▶ _Problem_: If a line below contains "Layout", add it to your tally, then answer with the tally alone.

▶ _Source data_:

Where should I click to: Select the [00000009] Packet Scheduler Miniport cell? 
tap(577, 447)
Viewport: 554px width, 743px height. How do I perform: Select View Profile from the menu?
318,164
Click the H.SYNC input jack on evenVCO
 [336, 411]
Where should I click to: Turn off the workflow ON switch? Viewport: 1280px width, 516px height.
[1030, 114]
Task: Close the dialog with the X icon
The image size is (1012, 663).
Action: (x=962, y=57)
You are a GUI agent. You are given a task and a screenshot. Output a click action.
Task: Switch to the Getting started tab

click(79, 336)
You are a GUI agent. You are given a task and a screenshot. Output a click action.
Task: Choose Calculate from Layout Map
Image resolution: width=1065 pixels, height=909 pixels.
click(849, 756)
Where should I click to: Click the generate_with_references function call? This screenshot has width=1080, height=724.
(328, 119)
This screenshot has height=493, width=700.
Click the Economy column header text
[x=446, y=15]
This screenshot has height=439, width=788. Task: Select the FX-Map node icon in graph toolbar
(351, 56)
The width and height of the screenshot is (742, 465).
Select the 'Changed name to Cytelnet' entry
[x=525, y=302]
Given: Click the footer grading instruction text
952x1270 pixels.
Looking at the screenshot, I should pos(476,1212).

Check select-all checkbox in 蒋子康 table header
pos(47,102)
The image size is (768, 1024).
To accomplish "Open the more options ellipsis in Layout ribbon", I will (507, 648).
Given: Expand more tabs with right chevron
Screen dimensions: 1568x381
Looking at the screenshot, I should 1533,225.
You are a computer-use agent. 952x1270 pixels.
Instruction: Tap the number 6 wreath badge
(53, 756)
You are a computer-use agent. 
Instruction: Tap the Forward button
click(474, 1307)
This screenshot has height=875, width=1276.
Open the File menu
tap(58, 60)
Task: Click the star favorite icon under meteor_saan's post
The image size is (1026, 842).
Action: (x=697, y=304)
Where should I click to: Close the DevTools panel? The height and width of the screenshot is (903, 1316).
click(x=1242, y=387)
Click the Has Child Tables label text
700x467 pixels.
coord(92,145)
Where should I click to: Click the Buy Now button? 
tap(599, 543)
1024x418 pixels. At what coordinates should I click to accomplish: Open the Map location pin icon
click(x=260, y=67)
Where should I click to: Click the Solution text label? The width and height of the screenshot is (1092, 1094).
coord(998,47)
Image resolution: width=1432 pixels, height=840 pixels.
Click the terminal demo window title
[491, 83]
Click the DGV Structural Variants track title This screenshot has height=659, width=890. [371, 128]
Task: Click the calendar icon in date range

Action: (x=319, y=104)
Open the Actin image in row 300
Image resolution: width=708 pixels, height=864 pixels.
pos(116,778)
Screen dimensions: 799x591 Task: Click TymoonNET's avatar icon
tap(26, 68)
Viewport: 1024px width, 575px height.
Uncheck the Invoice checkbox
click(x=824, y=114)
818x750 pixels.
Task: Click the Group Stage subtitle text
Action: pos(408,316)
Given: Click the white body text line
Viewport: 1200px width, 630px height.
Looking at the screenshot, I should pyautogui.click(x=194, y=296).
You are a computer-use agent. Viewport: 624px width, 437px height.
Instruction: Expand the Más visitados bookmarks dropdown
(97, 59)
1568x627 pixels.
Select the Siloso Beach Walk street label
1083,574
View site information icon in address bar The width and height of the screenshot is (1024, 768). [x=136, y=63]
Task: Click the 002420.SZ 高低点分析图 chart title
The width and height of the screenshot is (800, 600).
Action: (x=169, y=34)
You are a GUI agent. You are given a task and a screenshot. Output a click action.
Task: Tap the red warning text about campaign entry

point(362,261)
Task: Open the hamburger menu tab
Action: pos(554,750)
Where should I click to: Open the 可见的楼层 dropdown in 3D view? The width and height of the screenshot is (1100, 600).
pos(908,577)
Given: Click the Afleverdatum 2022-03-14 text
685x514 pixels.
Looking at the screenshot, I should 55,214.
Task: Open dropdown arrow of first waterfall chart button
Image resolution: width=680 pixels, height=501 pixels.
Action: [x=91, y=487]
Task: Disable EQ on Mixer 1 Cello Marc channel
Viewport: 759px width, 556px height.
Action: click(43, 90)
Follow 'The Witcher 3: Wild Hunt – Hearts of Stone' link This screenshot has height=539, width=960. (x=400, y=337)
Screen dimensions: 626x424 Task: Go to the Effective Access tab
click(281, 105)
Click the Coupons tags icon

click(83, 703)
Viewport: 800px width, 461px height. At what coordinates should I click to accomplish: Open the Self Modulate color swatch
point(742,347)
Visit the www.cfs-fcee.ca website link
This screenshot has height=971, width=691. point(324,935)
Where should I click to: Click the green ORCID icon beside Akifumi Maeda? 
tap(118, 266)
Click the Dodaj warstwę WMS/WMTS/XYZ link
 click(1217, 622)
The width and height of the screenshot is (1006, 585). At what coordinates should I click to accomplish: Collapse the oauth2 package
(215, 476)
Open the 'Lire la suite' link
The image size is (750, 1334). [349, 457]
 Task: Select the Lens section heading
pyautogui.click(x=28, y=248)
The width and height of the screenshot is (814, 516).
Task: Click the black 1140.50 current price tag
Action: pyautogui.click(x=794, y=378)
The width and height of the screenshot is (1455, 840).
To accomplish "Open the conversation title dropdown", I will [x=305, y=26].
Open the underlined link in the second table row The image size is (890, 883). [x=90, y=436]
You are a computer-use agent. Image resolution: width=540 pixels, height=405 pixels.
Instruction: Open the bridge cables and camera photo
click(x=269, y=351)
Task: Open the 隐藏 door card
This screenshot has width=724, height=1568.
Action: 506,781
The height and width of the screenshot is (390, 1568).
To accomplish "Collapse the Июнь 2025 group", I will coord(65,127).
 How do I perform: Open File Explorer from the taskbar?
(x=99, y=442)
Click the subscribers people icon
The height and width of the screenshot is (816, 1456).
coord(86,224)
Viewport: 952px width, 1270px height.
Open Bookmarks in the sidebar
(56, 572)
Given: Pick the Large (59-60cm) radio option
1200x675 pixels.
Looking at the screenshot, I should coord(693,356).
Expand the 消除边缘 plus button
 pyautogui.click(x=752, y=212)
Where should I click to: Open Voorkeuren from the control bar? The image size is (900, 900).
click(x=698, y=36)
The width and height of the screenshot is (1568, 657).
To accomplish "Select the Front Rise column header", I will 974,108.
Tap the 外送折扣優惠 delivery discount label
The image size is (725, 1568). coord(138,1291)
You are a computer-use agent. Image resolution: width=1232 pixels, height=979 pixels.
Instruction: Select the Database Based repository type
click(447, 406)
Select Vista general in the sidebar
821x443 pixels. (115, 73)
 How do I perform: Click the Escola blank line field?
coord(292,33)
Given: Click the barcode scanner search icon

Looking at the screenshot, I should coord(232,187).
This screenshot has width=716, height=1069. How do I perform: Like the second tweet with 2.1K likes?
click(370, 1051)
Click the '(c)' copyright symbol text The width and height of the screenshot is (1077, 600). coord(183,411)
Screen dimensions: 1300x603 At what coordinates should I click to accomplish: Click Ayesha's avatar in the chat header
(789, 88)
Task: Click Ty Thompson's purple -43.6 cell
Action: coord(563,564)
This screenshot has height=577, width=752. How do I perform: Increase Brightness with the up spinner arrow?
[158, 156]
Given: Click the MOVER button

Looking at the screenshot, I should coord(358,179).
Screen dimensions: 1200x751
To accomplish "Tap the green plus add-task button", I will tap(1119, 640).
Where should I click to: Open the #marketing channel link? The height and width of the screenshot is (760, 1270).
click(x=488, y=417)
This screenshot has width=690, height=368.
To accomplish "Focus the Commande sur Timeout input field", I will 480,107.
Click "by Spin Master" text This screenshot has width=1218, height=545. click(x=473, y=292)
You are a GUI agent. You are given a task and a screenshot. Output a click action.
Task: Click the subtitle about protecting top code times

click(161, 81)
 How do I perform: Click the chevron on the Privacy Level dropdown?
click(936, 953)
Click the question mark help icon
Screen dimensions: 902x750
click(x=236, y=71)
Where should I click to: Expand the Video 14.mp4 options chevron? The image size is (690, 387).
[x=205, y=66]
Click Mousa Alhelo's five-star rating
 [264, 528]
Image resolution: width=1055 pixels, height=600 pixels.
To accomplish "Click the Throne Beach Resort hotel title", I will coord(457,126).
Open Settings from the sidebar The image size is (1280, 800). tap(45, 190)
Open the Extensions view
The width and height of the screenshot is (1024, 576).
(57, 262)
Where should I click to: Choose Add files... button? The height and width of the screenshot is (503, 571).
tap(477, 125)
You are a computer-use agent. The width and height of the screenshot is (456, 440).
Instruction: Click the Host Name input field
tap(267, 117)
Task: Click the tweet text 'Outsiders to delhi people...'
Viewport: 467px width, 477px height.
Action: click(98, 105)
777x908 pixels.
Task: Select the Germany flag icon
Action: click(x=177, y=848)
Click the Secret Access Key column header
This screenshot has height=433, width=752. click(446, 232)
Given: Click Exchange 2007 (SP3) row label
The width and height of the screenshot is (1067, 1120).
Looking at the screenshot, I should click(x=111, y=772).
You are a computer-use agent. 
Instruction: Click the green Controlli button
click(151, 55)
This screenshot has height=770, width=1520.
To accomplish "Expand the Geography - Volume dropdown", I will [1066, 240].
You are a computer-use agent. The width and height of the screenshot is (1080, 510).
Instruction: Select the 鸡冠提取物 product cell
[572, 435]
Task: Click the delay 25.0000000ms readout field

▶ _Output of the exercise_: 2